On the business side, the rest of the year will be much about restarting after the forced reset of 2020.

Isaacson said he wants to get back to the Slope more frequently as COVID-19 travel and camp space limitations are relaxed to meet more of the people doing the field work and see some of the infrastructure that didn’t exist the last time he worked in Alaska, such as the highly successful CD-5 drill site and the Greater Mooses Tooth projects.

He also wants to “reinforce the safety culture that has made ConocoPhillips so successful in working on the North Slope,” Isaacson said. “That’s one of my key responsibilities when going up to the Slope: engaging with our employees, reinforcing our safety culture, reinforcing the way we work and the way we develop things here in Alaska.”

ConocoPhillips is drilling again at CD-5, development wells are planned at GMT-2, and it is conducting workover operations in the large Kuparuk River field this year.

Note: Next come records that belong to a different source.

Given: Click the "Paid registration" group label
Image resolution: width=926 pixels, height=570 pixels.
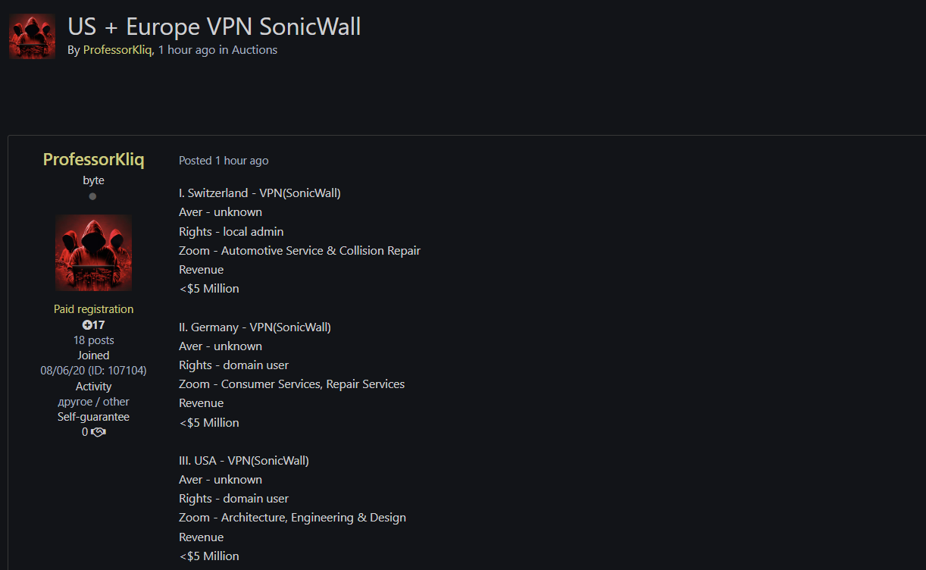Looking at the screenshot, I should tap(93, 309).
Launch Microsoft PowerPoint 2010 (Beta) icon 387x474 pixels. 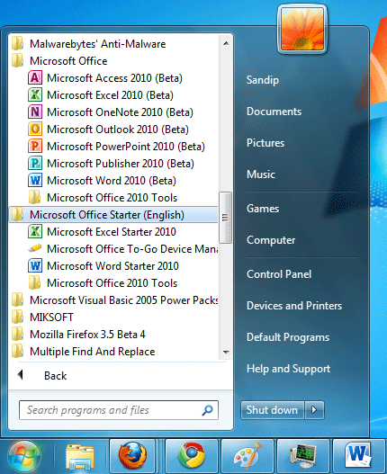point(35,146)
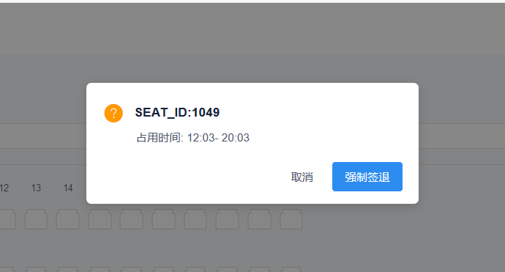Select the SEAT_ID:1049 dialog title

(x=177, y=112)
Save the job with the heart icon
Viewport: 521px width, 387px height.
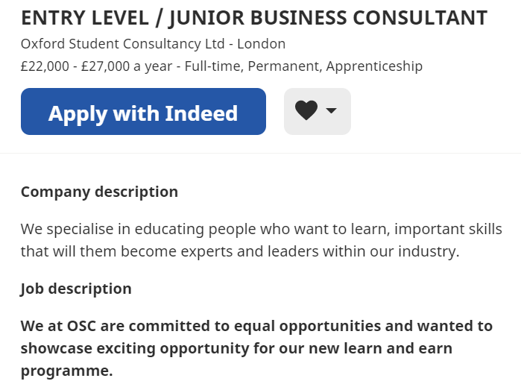[x=306, y=110]
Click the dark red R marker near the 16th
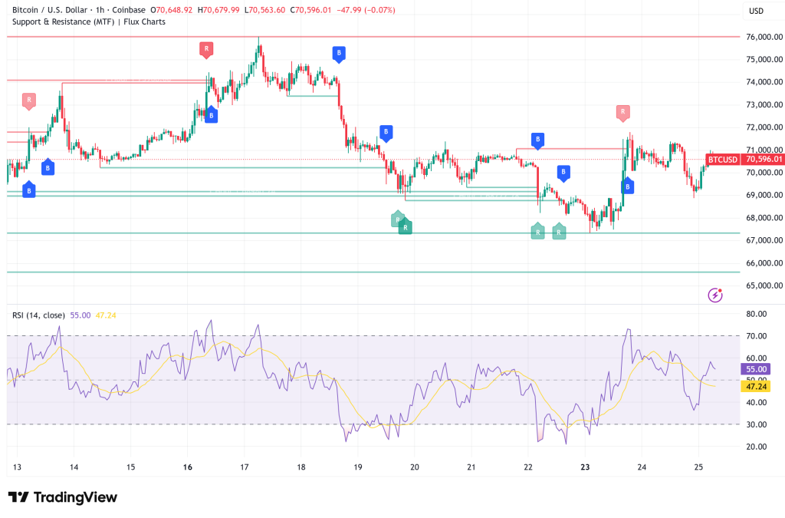Screen dimensions: 785x518 [205, 50]
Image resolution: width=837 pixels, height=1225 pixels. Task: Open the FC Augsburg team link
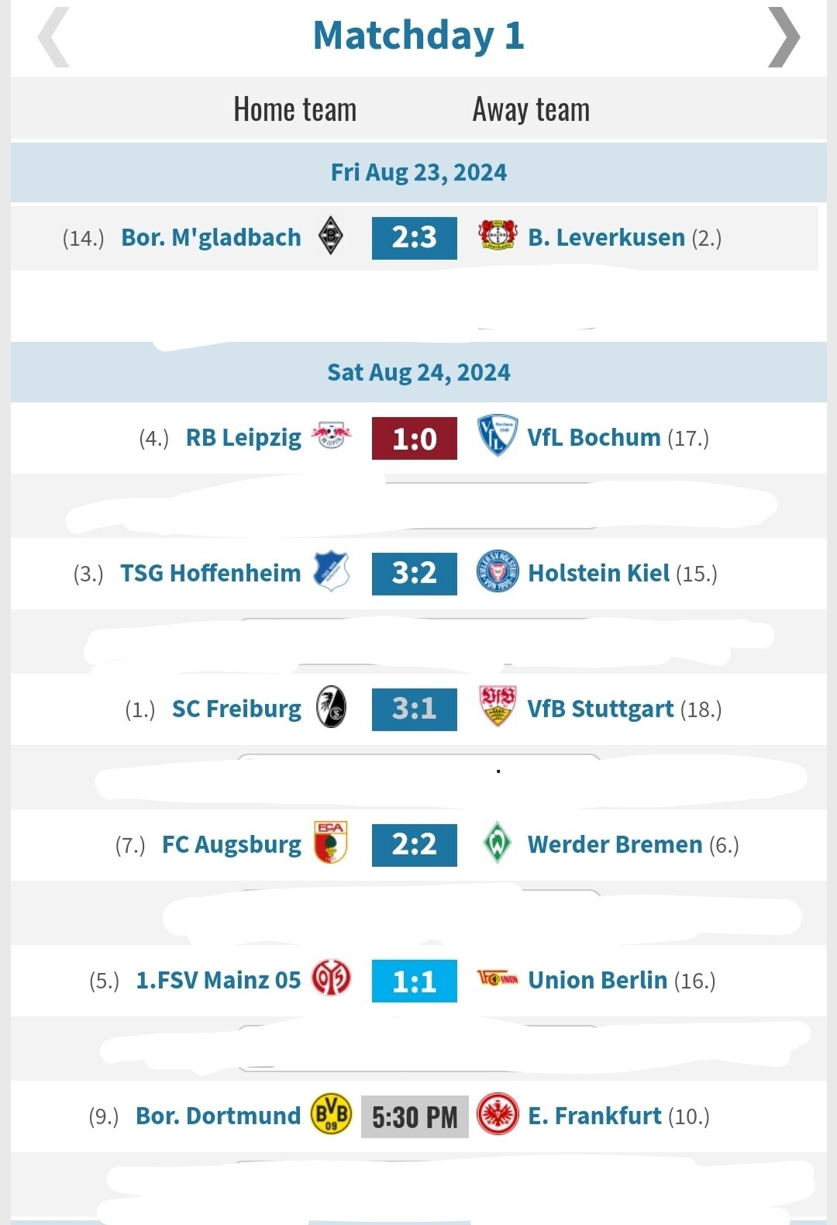pos(231,844)
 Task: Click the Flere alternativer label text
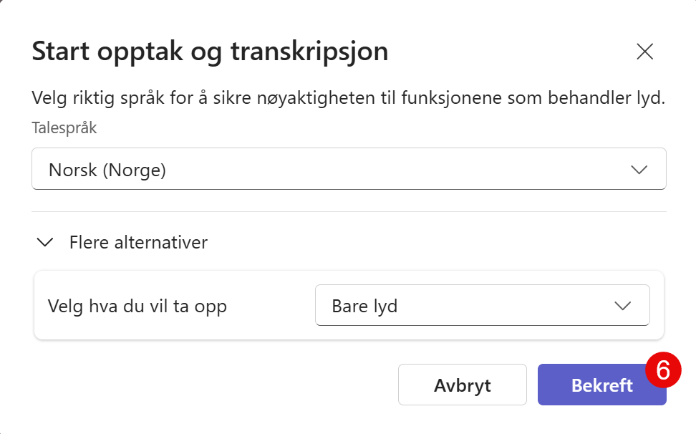click(138, 242)
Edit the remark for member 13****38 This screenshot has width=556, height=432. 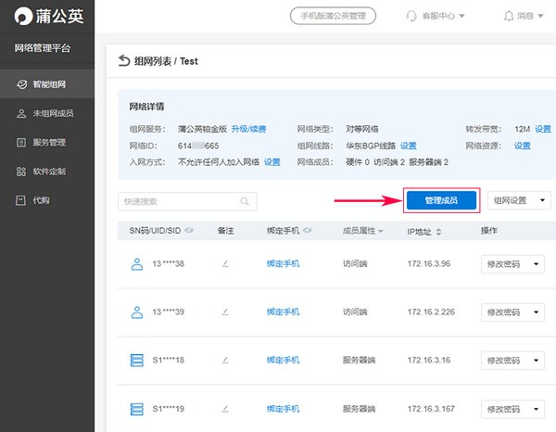(225, 264)
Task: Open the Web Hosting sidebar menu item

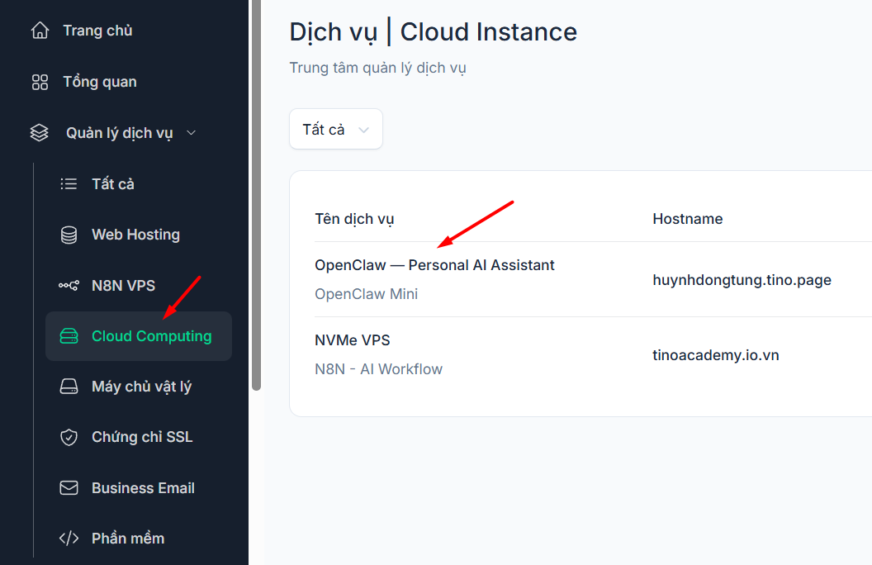Action: 135,235
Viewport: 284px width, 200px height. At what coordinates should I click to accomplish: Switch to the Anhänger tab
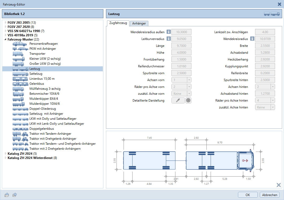pos(139,23)
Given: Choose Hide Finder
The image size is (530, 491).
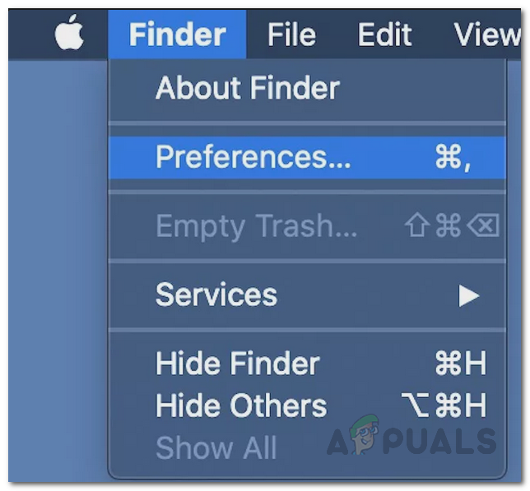Looking at the screenshot, I should point(237,364).
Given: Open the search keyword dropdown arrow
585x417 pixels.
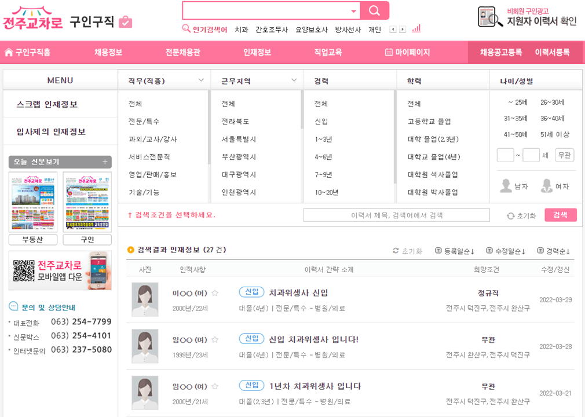Looking at the screenshot, I should (x=353, y=10).
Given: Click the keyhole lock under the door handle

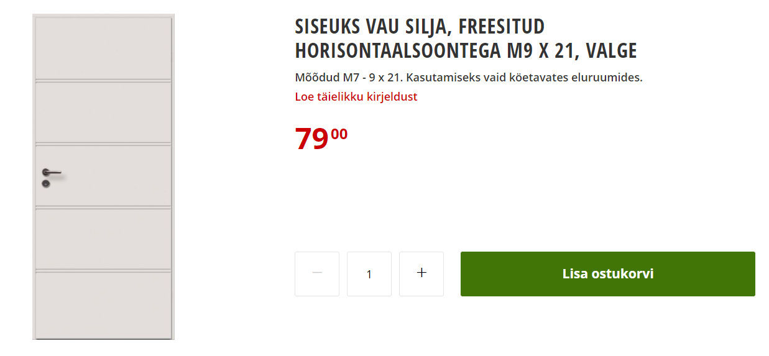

According to Isaacson, ConocoPhillips and the other working interest owners of Prudhoe Bay have also agreed to restart drilling there later this year.

ConocoPhillips is also continuing engineering and design work on the facilities for Willow while on-the-ground development is paused in the midst of two lawsuits challenging the federal government’s environmental review of the company’s plan for the project. Isaacson reiterated that no major decisions would be made regarding the future of Willow until the lawsuits filed by conservation and Alaska Native organizations are resolved.

The parties have asked federal Alaska District Court Judge Sharon Gleason to expedite the suits so a decision can be reached prior to next winter’s North Slope construction season.

“Barring those legal risks, it’s competitive within our portfolio and we’re doing a lot of work right now, spending a lot of money heading towards getting that engineering done so we can be in a position to make (a final investment decision),” he said of Willow.

Looking out further, he said the State of Alaska must maintain a stable oil and gas fiscal regime to garner investment dollars, particularly as pressure on Arctic developments continue to intensify and even though the state still faces significant annual budget deficits.

“Alaska has a risk premium, so if you think about being attractive for investment you have to consider that sort of risk premium that you’re operating in the Arctic — from a regulatory standpoint — that really underpins the need for an attractive, stable fiscal regime in order to attract that capital investment in the long-term,” Isaacson said.